Übungsaufgaben:
**A)** Welche vier Zeitdimensionen nennt der Auszug über den Wandel der Arbeitswelt?
**B)** Nehmen Sie den Auszug über den Wandel der Arbeitswelt an seinem Ende wieder auf und schreiben Sie ihn weiter.

____ Textauszug

Dabei wächst für die meisten Menschen nicht nur der Druck, Arbeit anzunehmen sondern auch der Druck in der Arbeit. Höhere Stückzahlen werden erwartet, mehr Kundenbesuche, wachsende Fallzahlen, mehr gefahrene Kilometer, kürzere Liegezeiten, mehr Umsätze. Das gilt für die Industrie wie für die Sozialwirtschaft. Und auch die Dauer der Tages- und Wochenarbeitszeit steigt wieder. Wir erleben eine Ausweitung der Betriebs- und Ladenöffnungszeiten bis hin zum Rund-um-die-Uhr-Betrieb in Fabriken, in Büros oder Call-Centern und natürlich auch in Krankenhäusern und Altenheimen. Und die Debatte um den arbeitsfreien Sonntag ist wohl längst nicht ausgestanden. Die elektronische Vernetzung verkürzt die Reaktionszeiten und „ just in time“ wird zur Erwartungshaltung nicht nur in der Logistik. Der moderne Arbeitnehmer soll flexibel, mobil und jederzeit verfügbar sein.

Zeitkompatibilität und Zeitsouveränität der Beschäftigen sind wesentliche Themen geworden. Zusammenfassend kann man sagen, dass dabei vier Zeitdimensionen[7] eine Rolle spielen:

  • Die Extensität der Arbeit, also die Dauer der Tages- und Wochenarbeitszeit
  • Die Intensität der Arbeit durch Beschleunigung der Prozesse, aber auch durch Projektarbeit und Zielvereinbarungen
  • Die Synchronizität der Arbeit  durch die Möglichkeiten der elektronischen Vernetzung
  • Und schließlich die Flexibilität der Arbeit

Und keine Frage: globaler Wettbewerb und technologischer Fortschritt  treiben die Flexibilisierung weiter voran. Das alles macht es älteren Arbeitnehmern nicht leicht, die Leistung zu erbringen, die von ihnen erwartet wird. Die Mobilität zum Beispiel nimmt mit dem Alter deutlich ab. Tatsächlich gingen bis in die 90er Jahre viele mit 55 aus dem Job. Deswegen wurde versucht, diese Lücke mit dem Instrument der Altersteilzeit politisch zu schließen. Inzwischen allerdings hat sich der Trend gedreht. Das mag auch damit zusammen hängen, das jetzt bereits die erste Nachkriegsgeneration in die Rente geht; sie ist um ein Drittel kleiner. Und ich habe Hoffnung, dass wir lernen, die modernen diskontinuierlichen Arbeitsbiographien als Chance zu nutzen, um möglichst lange gerne zu arbeiten. Noch nie waren Menschen so kompetent und selbständig wie heute, noch nie gab es auch so viele Möglichkeiten, sich selbst zu vernetzen und gut zu organisieren. Damit kann ein Zuwachs an Gestaltungsfähigkeit und auch eine bessere Vereinbarkeit von Beruf und Familie einher gehen. Ich hoffe auf eine Arbeitsgesellschaft, die Raum bietet für Erwerbsarbeit, aber auch für die so genannte Care-und Sorge-Arbeit, die nicht mehr nur an die Frauen delegiert werden kann – schon deshalb nicht, weil der europäische Arbeitsmarkt mit seinen Employability-Konzepten davon ausgeht, ,dass jeder und jede für die eigene soziale Sicherung sorgt.

________
____ Angezeigte Daten

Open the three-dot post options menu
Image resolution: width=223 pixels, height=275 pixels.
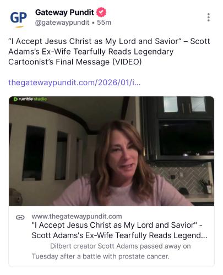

________

Lösungen:
**A)** Die Extensität, die Intensität, die Synchronizität und die Flexibilität der Arbeit.

**B)**
„Unser Leben währet siebzig Jahre und wenn’s hoch kommt, so sind’s achtzig, und was daran köstlich scheint, das ist Mühe und Arbeit gewesen“; heißt es in der Bibel. Im Vergleich zu der Zeit, als dieser Psalm entstand, hat sich unsere Wirklichkeit sehr geändert: Die Lebenserwartung einer gut ausgebildeten Frau beträgt inzwischen durchschnittlich 85 Jahre. Rechnet man Ausbildung und Studium bis zum 25zigsten Lebensjahr und den Eintritt ins Rentenalter mit 63 Jahren, so bleiben insgesamt 47 Jahre erwerbsfrei. Allerdings nicht arbeitsfrei. Sie hat Kinder erzogen und ihre Hausaufgaben begleitet, sie hat den Haushalt geführt und Angehörige gepflegt, ihre Eltern, vielleicht zuletzt auch ihren Mann. Erwerbsarbeit war dabei nur eine mehr oder weniger große Episode. Dies  galt lange Zeit vor allem für Frauen- es gilt aber heute auch für Männer. Ausbildungszeiten, Praktika, Arbeitslosigkeit, Erziehungszeiten und Pflegezeiten – unsere Arbeitsbiographien werden diskontinuierlicher. Das statistische Bundesamt geht heute schon davon aus, dass die Zahl der informellen Arbeitsstunden die der Erwerbsarbeitsstunden übersteigt.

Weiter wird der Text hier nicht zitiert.